Die “berühmte 5-Minuten-Installation” ist ein Marketing-Slogan, kein professioneller Standard. Eine Standard-WordPress-Installation ist geschwätzig, nicht optimiert und oft unsicher.

Als Entwickler “installieren” wir WordPress nicht einfach nur; wir provisionieren es. Dieser Guide behandelt die wesentlichen Konfigurationskonstanten und Härtungstechniken, die 2026 in jeder Boilerplate für Kundenprojekte enthalten sein sollten.

1. Die Macht der wp-config.php

Dies ist das Gehirn deiner Installation. Hör auf, es auf Standardeinstellungen zu lassen.

Umgebungskontrolle (Environment Control)

Seit WordPress 5.5 ist WP_ENVIRONMENT_TYPE Standard. Nutze es, um zu verhindern, dass Entwicklungsfehler in die Produktion gelangen.

// In wp-config.php
define( 'WP_ENVIRONMENT_TYPE', 'production' ); // 'local', 'development', 'staging', 'production'

Dann in deinem Code:

if ( wp_get_environment_type() === 'production' ) {
    // Caching aktivieren, Fehler deaktivieren
}

Sicherheitshärtung (Hardening)

Verhindere, dass Kunden (oder Hacker) die Seite über das Dashboard zerstören.

// Datei-Editor deaktivieren (Theme/Plugin Editor)
define( 'DISALLOW_FILE_EDIT', true );

// Plugin/Theme Installation/Updates verhindern (Gut für unveränderliche Deployments)
define( 'DISALLOW_FILE_MODS', true );

// SSL im Admin erzwingen
define( 'FORCE_SSL_ADMIN', true );

Beitrags-Revisionen

Datenbank-Aufblähung-Killer. Brauchst du wirklich 100 Versionen von “Über Uns”?

define( 'WP_POST_REVISIONS', 10 ); // Behalte die letzten 10
// ODER
define( 'WP_POST_REVISIONS', false ); // Komplett deaktivieren (Nicht empfohlen)

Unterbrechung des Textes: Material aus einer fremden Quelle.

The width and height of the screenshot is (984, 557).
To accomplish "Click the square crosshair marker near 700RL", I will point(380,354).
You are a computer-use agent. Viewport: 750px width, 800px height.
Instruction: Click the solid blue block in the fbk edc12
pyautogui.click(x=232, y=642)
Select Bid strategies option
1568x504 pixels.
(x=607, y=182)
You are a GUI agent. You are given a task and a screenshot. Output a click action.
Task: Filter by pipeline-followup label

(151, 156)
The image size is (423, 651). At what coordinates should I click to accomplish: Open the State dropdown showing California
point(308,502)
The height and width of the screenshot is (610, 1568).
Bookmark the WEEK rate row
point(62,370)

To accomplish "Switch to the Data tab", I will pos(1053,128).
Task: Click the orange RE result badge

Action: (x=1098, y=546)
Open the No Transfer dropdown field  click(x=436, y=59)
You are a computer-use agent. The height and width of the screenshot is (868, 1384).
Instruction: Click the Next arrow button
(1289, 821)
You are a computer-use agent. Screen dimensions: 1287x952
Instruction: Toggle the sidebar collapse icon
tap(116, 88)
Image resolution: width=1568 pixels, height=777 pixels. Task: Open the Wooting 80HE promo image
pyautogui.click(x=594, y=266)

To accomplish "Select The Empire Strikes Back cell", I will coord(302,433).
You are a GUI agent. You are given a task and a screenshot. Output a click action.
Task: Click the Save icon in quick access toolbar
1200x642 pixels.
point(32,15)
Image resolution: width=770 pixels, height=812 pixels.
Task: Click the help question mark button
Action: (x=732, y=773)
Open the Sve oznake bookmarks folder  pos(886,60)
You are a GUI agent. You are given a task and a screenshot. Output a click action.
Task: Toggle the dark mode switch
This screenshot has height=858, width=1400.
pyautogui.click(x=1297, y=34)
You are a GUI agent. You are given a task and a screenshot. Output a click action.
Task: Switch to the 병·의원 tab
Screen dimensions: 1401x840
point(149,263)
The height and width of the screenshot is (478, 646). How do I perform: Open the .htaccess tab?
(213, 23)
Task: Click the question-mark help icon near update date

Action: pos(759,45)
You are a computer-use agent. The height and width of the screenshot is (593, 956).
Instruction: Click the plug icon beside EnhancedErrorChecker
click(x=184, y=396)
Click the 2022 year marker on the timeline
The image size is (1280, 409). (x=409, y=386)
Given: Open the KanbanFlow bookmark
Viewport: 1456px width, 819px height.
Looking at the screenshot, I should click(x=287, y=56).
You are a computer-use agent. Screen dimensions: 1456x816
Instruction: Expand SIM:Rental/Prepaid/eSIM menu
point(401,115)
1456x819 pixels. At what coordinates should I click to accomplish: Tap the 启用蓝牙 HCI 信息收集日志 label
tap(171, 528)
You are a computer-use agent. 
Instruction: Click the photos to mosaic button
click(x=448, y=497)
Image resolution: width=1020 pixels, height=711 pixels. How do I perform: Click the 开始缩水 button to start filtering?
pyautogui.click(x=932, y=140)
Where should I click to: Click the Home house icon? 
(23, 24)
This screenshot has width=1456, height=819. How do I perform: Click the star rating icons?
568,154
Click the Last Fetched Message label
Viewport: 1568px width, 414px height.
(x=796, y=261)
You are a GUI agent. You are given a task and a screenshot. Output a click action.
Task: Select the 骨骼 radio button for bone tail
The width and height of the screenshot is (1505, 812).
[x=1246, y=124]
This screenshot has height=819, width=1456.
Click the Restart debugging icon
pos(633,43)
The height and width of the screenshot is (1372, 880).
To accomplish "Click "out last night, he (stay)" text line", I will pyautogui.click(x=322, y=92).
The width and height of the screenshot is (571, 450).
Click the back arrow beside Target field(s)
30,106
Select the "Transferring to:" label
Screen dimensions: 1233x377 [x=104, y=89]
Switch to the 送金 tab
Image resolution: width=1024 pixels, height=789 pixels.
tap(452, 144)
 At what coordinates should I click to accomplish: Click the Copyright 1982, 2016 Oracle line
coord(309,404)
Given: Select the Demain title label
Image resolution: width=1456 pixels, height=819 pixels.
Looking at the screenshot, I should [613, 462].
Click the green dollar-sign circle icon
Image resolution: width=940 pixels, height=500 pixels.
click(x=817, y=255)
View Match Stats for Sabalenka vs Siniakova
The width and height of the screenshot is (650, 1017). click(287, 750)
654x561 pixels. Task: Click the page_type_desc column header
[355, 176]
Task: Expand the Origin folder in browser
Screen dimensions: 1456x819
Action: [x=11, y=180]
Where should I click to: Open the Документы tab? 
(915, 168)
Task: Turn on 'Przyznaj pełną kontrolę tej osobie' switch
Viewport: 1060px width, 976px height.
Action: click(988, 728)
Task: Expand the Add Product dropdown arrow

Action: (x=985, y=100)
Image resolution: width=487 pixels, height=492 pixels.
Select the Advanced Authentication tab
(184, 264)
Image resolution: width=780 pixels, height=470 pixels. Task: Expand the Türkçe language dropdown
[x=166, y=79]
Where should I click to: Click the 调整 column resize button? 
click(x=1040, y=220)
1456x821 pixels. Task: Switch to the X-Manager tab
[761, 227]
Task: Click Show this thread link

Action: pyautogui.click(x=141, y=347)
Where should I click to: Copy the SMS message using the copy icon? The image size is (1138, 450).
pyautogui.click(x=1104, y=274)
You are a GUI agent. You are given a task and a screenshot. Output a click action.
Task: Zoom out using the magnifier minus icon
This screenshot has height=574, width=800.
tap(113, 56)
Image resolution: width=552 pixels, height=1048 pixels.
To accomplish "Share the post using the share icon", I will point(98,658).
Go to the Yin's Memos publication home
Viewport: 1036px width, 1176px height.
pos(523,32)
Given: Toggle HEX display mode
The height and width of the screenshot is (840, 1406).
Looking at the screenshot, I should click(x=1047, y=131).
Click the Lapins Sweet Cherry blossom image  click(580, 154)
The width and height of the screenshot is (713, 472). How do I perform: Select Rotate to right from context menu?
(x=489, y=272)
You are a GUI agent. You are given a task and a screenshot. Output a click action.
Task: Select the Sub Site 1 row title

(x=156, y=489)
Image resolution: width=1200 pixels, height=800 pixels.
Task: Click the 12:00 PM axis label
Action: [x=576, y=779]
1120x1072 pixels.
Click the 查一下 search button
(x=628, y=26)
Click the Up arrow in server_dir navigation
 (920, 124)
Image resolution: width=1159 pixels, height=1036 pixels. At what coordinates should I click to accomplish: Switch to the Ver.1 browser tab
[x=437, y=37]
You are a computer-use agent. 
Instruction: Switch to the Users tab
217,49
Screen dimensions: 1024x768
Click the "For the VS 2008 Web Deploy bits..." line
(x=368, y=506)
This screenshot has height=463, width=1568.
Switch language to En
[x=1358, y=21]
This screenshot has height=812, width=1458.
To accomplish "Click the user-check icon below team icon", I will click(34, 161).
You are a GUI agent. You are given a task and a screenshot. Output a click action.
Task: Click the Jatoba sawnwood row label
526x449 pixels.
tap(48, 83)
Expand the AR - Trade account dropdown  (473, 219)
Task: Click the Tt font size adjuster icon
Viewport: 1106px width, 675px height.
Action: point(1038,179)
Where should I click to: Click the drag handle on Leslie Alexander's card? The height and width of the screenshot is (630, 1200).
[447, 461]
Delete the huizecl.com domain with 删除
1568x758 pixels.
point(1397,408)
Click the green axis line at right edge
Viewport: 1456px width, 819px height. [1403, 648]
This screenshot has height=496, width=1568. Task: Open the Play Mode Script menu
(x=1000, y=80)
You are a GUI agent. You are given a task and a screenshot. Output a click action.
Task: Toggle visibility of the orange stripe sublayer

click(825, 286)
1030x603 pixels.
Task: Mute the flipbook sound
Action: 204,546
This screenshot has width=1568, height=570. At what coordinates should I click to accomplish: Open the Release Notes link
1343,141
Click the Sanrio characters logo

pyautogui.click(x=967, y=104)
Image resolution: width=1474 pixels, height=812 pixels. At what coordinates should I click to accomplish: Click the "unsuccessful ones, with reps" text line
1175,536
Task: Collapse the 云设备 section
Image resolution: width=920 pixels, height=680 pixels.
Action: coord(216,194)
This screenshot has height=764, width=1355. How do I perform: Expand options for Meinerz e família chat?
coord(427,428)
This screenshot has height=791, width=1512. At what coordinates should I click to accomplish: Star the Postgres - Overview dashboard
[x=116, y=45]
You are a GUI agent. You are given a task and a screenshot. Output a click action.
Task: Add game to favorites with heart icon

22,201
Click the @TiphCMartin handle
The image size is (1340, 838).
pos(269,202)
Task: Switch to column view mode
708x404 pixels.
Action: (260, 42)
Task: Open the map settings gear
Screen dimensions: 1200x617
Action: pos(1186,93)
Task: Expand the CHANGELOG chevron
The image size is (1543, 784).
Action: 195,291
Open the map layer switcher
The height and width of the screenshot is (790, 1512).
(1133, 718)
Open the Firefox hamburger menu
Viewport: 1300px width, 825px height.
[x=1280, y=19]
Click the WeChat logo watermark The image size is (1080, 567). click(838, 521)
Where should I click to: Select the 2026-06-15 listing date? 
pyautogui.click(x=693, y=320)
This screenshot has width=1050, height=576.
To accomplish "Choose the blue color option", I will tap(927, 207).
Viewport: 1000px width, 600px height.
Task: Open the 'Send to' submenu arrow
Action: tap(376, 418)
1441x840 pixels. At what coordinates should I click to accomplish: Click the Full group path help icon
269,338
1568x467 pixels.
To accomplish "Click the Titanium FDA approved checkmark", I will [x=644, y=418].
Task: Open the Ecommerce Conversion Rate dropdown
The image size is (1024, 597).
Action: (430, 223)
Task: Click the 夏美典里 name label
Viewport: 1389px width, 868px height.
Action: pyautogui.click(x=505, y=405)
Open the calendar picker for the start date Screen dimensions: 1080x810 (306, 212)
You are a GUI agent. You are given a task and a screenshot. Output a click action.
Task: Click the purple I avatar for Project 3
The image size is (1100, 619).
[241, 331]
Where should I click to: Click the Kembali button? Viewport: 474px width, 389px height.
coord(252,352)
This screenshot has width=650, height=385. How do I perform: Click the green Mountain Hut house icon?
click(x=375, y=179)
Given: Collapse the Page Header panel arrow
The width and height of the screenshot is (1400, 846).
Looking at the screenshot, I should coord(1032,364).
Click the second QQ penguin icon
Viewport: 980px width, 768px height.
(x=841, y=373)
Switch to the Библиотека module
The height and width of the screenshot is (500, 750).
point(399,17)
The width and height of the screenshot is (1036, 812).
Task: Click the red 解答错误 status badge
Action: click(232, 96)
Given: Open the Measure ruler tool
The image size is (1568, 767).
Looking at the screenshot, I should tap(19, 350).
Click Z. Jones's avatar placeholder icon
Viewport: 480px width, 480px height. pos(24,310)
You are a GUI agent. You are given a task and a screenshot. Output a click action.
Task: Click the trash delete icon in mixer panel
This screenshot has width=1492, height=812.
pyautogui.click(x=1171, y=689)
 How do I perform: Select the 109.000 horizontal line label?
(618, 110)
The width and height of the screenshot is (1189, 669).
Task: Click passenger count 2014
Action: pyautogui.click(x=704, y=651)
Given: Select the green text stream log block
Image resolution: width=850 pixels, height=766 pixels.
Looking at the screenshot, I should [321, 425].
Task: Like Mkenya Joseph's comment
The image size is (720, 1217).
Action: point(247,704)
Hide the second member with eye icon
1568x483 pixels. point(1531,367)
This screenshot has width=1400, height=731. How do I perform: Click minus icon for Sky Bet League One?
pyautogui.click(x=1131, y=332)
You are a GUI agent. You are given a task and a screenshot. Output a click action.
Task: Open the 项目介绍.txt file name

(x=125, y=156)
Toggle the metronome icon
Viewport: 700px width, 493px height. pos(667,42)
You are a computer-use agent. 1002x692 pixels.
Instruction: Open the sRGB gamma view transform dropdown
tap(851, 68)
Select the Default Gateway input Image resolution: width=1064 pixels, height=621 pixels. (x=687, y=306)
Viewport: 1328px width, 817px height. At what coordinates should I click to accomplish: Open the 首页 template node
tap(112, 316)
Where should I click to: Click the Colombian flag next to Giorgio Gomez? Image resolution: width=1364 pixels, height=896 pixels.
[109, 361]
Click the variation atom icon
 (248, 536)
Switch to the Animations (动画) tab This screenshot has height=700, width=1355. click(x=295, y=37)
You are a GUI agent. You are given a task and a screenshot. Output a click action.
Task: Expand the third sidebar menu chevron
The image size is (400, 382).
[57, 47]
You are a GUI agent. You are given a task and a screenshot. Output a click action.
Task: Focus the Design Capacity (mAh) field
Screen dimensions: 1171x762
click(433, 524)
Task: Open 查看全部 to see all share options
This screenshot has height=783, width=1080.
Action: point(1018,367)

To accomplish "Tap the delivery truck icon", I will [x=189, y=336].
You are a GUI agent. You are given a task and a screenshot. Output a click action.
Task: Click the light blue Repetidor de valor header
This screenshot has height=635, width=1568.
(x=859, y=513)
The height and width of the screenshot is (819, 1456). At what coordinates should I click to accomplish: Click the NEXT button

2. Professionelles Debugging

Zeige niemals Fehler im Frontend an. Logge sie.

define( 'WP_DEBUG', true );
define( 'WP_DEBUG_LOG', '/tmp/wp-errors.log' ); // Log außerhalb des Web-Root verschieben!
define( 'WP_DEBUG_DISPLAY', false );

// SQL-Abfragen für Performance-Debugging loggen (In Produktion ausschalten!)
define( 'SAVEQUERIES', false );

3. Bereinigung des “Core Bloat”

WordPress kommt mit Funktionen, die 90% der Business-Seiten nicht brauchen: Emojis, oEmbeds und XML-RPC.

Installiere kein Plugin, um sie zu deaktivieren. Erstelle ein Must-Use Plugin (wp-content/mu-plugins/lean-core.php).

<?php
/* Plugin Name: Lean Core */

// 1. Emojis deaktivieren (Spart HTTP-Anfrage)
remove_action( 'wp_head', 'print_emoji_detection_script', 7 );
remove_action( 'wp_print_styles', 'print_emoji_styles' );

// 2. XML-RPC deaktivieren (Sicherheit)
add_filter( 'xmlrpc_enabled', '__return_false' );

// 3. WP Version entfernen (Security by Obscurity)
remove_action( 'wp_head', 'wp_generator' );

// 4. RSS Feeds deaktivieren (Wenn du eine Broschüren-Seite baust)
// function wppoland_disable_feed() {
//    wp_die( 'Kein Feed verfügbar, besuchen Sie unsere Homepage!' );
// }
// add_action('do_feed', 'wppoland_disable_feed', 1);

4. Der “Salts”-Mythos

Du kennst die Authentifizierungsschlüssel in wp-config.php.

define('AUTH_KEY',         'deine einzigartige phrase hier');
// ...

Fakt: Das Ändern dieser Schlüssel meldet sofort alle Benutzer ab. Das ist die “Nuklearoption”, wenn eine Seite gehackt wurde. Pro Tip: Automatisiere ihre Rotation mit einem CLI-Skript oder Vault, wenn du Enterprise-Seiten verwaltest.

5. Checkliste Zusammenfassung

Bevor du launchst:

1. Setze WP_ENVIRONMENT_TYPE auf production.
2. Setze DISALLOW_FILE_EDIT auf true.
3. Begrenze WP_POST_REVISIONS.
4. Verschiebe WP_DEBUG_LOG in einen privaten Ordner.
5. Deaktiviere Emojis/XML-RPC per Code.

Eine gut konfigurierte WordPress-Instanz ist leise, sicher und schnell.